Kesser Jones editando uma música

O COMEÇO

Q: Oi Kesser! Tudo bem? Pode dizer pra gente há quanto tempo você trabalha com áudio?

K: Olá Karen! Meu primeiro cachê foi trabalhando com a música, num coro infantil que minha família e amigos faziam no Dias das Crianças. E depois comecei a tocar “profissionalmente” nos anos seguintes. Fiz muito bailes e trabalhei como músico tecladista, diretor musical, midi man (sim, eu sou dessa época) até 1999, e obviamente, com vários outros tipos de trabalho nada a ver com música, pra complementar a renda (informática, autocad).

Em 1999 tive meu primeiro contato realmente profissional com o estúdio, ainda como músico, ajudando um amigo a fazer um disco todo programado no teclado e no Cakewalk. Nessa época, os estúdios pequenos e médios usavam Adat, enquanto que os maiores tinham o Adat pra transcrever esses materiais pré-produzidos em estúdios menores pra fita de 2″.

Então chegou o tal do Pro Tools nos grandes estúdios. E nessa época ninguém aqui no Brasil sabia muita coisa – mas não me entenda mal, é óbvio que existiam pessoas que sabiam ler o manual e fazer o básico que era necessário a ser feito – mas nessa época usávamos hardware separado só pra gerar e ler timecode pra poder sincronizar esses dispositivos. Essa rotina era nova, e como toda rotina nova, um milhão de problemas. E eu sempre tive talento pra lidar com problemas…rs

Nessa época, a edição era com Auto Tune 1 e Pitch ‘n Time, e só depois veio aparecer Melodyne. E edição nessa época era basicamente afinar a voz e Sound Replacer (que eu nunca gostei, salvo raras exceções, como ponta de surdos…rs, mas como editor você executa o que a produção, engenheiro ou artista requerem)

Enfim, vim desse background de músico em que o “VS” era uma programação MIDI e que era dever do tecladista em casa. Não tinha VS… rs. 

TRANSIÇÃO PRO DIGITAL

O fato de eu programar facilitou muito nessa transição. Eu já tinha teclados com saídas Spdif e Adat, então já tinha que saber tratar essa coisa de master/slave no ambiente digital. Isso me ajudou muito nessa época (1999 – 2002). O Pro Tools era um sistema absurdamente caro. Não existia a possibilidade de qualquer editor ter! Então era sempre do estúdio ou a gravadora alugava um sistema pra você operar. Nesse período, eu trabalhei com um amigo falecido, Wanderley Guarino, que trabalhava com César Augusto, um famoso produtor de sertanejo da época.

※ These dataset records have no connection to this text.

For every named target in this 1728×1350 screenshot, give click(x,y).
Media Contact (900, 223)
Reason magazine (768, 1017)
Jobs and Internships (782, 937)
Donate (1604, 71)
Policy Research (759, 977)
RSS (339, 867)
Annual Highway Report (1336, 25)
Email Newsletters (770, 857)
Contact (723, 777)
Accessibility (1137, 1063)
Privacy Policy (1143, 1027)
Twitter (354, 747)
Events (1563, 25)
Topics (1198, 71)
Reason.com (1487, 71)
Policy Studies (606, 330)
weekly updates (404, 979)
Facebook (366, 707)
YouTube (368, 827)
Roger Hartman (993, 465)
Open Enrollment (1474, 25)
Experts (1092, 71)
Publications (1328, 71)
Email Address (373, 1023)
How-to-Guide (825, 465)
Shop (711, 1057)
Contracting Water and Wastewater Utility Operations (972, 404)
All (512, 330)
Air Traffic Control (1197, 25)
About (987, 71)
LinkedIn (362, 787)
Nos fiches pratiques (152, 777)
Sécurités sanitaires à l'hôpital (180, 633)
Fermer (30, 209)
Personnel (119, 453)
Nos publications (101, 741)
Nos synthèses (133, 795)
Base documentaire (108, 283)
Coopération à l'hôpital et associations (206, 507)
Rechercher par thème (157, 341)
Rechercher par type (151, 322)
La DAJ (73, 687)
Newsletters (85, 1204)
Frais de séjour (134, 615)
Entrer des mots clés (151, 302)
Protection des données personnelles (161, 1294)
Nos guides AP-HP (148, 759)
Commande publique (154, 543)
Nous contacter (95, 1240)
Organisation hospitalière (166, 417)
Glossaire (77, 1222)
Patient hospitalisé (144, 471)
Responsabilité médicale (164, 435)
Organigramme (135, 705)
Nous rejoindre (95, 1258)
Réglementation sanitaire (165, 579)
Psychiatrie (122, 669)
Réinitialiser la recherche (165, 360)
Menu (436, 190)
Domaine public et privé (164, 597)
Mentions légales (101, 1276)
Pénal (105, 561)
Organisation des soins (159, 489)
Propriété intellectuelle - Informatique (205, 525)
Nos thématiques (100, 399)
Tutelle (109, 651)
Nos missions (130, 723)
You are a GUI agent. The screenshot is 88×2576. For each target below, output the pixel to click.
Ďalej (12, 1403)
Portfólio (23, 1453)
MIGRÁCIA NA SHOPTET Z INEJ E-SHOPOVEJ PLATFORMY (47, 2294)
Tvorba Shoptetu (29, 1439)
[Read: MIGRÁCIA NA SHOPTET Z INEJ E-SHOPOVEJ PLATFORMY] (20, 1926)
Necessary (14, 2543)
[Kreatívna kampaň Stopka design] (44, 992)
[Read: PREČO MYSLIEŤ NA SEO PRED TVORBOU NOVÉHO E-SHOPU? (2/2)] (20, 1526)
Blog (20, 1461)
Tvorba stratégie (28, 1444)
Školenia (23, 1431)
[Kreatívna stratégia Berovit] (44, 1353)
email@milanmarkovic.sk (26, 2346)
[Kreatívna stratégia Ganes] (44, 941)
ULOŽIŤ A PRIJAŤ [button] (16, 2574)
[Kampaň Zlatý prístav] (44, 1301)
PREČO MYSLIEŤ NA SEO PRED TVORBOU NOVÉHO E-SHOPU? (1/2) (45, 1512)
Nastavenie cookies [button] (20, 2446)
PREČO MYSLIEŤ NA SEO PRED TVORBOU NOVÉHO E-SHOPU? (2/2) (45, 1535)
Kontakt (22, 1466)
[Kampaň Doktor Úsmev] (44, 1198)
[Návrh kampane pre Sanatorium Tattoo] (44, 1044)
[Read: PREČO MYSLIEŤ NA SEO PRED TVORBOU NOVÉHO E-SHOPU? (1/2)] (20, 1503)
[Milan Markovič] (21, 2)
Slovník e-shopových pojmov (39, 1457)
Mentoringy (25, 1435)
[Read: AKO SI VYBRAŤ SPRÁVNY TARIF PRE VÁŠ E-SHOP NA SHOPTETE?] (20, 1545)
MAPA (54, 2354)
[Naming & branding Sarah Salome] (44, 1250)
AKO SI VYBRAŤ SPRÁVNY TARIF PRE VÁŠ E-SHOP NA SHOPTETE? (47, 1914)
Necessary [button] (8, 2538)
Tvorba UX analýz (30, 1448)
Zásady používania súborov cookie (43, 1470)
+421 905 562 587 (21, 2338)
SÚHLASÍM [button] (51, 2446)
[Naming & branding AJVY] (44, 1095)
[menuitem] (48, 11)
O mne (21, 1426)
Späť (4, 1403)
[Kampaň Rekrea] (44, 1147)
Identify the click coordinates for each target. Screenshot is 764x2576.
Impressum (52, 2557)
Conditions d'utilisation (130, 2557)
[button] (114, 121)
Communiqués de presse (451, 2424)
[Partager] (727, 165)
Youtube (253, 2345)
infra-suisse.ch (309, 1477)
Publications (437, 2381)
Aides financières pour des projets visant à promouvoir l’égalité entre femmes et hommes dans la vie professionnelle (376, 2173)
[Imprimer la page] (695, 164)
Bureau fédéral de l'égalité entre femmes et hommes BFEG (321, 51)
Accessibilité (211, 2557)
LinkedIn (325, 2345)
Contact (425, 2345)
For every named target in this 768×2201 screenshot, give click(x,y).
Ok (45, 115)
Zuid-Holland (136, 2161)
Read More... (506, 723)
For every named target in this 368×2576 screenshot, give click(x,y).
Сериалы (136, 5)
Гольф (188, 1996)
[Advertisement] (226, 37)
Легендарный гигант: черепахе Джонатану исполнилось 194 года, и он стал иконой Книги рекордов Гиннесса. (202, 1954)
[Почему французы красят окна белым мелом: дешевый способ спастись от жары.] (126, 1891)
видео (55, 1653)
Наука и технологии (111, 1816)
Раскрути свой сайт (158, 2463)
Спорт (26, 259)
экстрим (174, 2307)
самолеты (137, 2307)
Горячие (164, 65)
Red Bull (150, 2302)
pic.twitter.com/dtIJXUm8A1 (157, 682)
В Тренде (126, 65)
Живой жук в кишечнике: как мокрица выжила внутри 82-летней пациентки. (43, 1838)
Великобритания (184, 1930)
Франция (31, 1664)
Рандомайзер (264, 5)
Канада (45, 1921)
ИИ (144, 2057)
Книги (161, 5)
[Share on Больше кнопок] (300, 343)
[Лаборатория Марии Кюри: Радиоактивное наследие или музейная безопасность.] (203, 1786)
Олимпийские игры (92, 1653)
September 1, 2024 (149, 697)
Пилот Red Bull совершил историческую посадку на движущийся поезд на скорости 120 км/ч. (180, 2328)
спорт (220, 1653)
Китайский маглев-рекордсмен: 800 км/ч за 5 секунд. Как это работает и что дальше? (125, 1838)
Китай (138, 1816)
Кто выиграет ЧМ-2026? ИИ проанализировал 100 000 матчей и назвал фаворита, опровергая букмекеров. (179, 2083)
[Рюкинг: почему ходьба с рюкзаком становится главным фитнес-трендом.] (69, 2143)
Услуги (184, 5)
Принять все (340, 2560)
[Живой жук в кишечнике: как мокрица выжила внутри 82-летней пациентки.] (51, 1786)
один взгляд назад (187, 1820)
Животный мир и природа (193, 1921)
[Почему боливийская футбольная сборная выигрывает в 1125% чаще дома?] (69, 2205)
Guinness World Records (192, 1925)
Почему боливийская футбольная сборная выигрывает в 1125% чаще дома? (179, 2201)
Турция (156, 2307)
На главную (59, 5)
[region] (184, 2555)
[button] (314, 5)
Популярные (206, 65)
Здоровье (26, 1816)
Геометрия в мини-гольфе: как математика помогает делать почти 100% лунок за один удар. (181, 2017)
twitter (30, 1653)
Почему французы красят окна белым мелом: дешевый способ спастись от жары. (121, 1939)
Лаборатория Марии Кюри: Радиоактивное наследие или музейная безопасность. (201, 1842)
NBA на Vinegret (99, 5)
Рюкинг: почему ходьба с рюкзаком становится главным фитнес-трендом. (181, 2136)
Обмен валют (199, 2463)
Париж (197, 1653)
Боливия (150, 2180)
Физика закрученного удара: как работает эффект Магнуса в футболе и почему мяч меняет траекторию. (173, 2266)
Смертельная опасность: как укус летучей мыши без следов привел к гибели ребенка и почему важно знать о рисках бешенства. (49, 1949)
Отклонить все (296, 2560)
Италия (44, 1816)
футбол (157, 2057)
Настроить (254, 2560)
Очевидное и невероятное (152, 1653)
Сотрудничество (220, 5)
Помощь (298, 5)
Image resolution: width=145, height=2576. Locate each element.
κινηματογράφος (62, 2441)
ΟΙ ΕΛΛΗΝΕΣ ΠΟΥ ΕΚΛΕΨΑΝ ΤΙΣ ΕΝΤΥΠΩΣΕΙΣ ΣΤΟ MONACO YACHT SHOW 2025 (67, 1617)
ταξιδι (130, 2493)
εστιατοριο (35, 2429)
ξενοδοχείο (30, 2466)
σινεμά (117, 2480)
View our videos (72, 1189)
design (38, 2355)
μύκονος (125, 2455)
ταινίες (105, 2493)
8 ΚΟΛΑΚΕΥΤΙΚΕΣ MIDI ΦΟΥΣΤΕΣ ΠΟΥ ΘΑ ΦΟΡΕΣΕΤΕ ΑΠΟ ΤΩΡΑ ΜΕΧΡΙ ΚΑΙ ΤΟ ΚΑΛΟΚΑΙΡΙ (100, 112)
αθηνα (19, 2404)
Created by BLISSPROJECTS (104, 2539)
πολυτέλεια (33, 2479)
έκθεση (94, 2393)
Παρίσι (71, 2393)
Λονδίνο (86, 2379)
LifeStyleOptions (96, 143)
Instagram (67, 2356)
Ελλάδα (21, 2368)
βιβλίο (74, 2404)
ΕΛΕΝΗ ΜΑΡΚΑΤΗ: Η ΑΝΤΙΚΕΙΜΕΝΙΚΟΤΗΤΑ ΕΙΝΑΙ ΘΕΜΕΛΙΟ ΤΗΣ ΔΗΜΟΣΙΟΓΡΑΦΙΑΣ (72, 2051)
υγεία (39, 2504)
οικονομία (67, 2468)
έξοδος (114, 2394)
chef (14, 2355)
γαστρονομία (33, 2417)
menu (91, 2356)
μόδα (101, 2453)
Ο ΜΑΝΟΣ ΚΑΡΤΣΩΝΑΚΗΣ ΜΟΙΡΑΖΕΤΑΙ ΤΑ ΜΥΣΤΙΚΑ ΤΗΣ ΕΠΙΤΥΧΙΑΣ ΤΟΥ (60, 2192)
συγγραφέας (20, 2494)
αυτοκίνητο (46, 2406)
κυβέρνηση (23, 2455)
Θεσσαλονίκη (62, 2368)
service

Eu também sempre gostei muito de ler manuais, então me especializei em deixar Macs de estúdio mais espertinhos pra trabalhar com áudio, e nessa época eu prestava muito serviço no Mosh. Começamos a fazer primeiramente os discos do povo dessa época: Zezé, Leonardo, entre inúmeros outros produzidos pelo César Augusto. 

Fiz isso lá durante 2 anos, e depois voltei à Brasília querendo desistir de trabalhar com música. Por volta de 2001, fui pra Curitiba produzir um show de uma banda de reggae que havia produzido o disco com Wanderley. De lá, Flávio Sena (que anteriormente já tínhamos trabalhado num DVD de Zezé que ele não tinha gostado do resultado final) foi contratado por uma gravadora pra tentar recuperar e fazer o artista mudar de ideia pra ela não perder o investimento que havia feito no DVD. Pra alegria da gravadora, nós conseguimos no final das contas!

MUDANÇAS

Sena me ligou e falou que tinha um projeto pra eu trabalhar, mas que era segredo, que eu só teria a passagem de ida e de volta pra ir até Campinas e se desse tudo certo, a gravadora acertava o cache comigo depois… Nesse projeto eu tive a sorte pq quem estava produzindo o CD era Max Pierre e Ricardo Moreira, Vice-Presidente da Universal Music do Brasil. Ele gostou, deu tudo certo, e a partir daí eu consegui tratar os meus cachês diretamente com quem pagava. E isso foi uma puta evolução na época, porque a grande maioria recebia através de um arregimentador, que era pago pelo produtor, que era pago pela gravadora. 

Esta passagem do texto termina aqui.